In a thousand years when future people look back at the first century or so of feature films, they will undoubtedly notice a group of movies that start out bad and add to them some of the worst bad hair imaginable. On top of Jesse Eisenberg's unforgivable plastic payas in Holy Rollers and John Travolta's dirty sausage dreadlocks in Battlefield Earth, Paul Giamatti's shower-drain cake hair in Barney's Version will rank as the worst bad hair in film history. More than an animal, this piece looks like roadkill that's been festering and bleeding for a week on the pavement. It's so silly it becomes distracting - but that's probably a good thing because while it's onscreen it's far and away the most likable thing about the movie. This film is worst than the terrible rubber wig its star wears through the first half.
This movie, based on a book by Modechai Richler (which I've never read), is about Barney Panofsky (Paul Giamatti), a piece of shit of a man who lives his whole life as a child. Well, that's being a bit too mean, probably. As the film opens, Barney is a sad divorced man living in Montreal in fabulous wealth. He's the producer of a hit soap opera, has two college-age kids and an ex-wife living in New York.
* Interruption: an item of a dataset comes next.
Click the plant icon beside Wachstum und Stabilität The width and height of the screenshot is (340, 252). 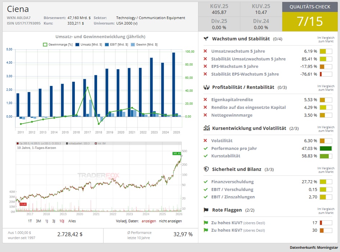206,39
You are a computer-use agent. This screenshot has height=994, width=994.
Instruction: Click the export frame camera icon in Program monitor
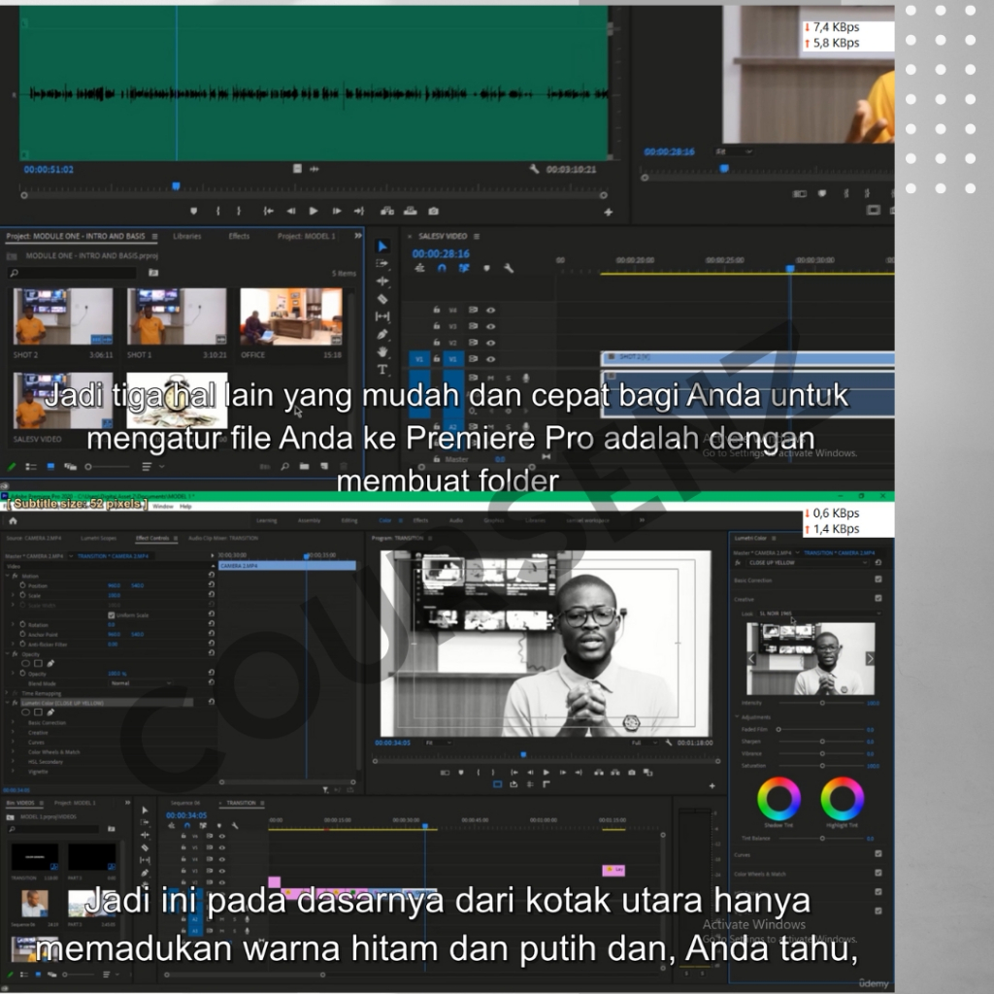tap(632, 773)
A police officer tracks him down at his local pub and shows him the book he's written, a tell-all about how Barney killed his best friend 30 years earlier. We then see a flashback to when Barney and his friend, Boogie (Scott Speedman), were living in Rome in the 1970s.
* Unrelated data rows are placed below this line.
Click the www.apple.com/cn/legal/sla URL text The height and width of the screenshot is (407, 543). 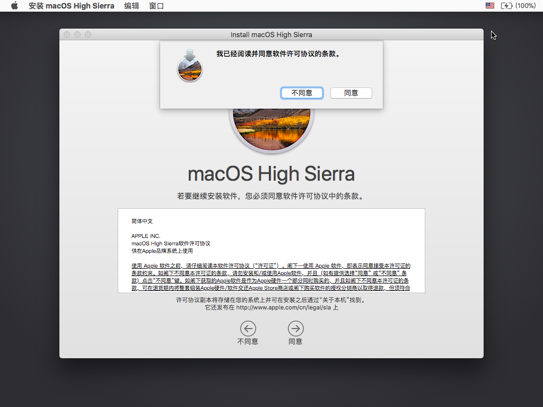283,307
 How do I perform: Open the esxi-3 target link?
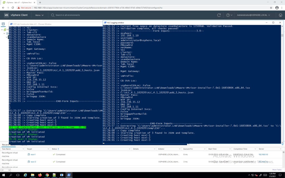tap(33, 162)
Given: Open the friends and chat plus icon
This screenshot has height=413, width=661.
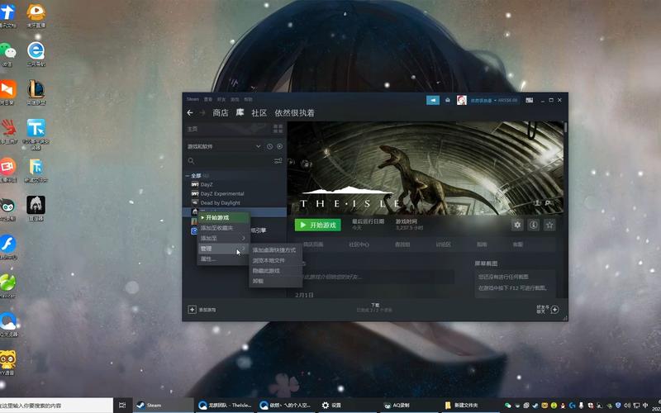Looking at the screenshot, I should (554, 310).
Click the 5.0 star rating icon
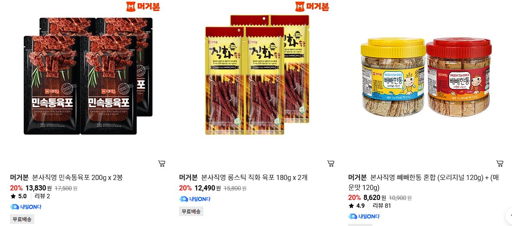512x226 pixels. click(x=13, y=196)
Basically they were drunk and avoiding growing up. Boogie was a novelist and Barney was futzing around drinking and waiting to begin his life back in Canada. When he does move back, he continues to be drunk all the time, marries a rich Jewish woman (Minnie Driver, who apparently is incapable of playing an English woman), loves his drunk father (Dustin Hoffman), and hates his life. At his wedding, however, he meets another woman, Miriam (Rosamund Pike) and falls madly in love with her. He then needs to get out of his horrible marriage and convince Miriam to marry him. He does this and then lives happily ever after... except that he still behaves eternally like a putz.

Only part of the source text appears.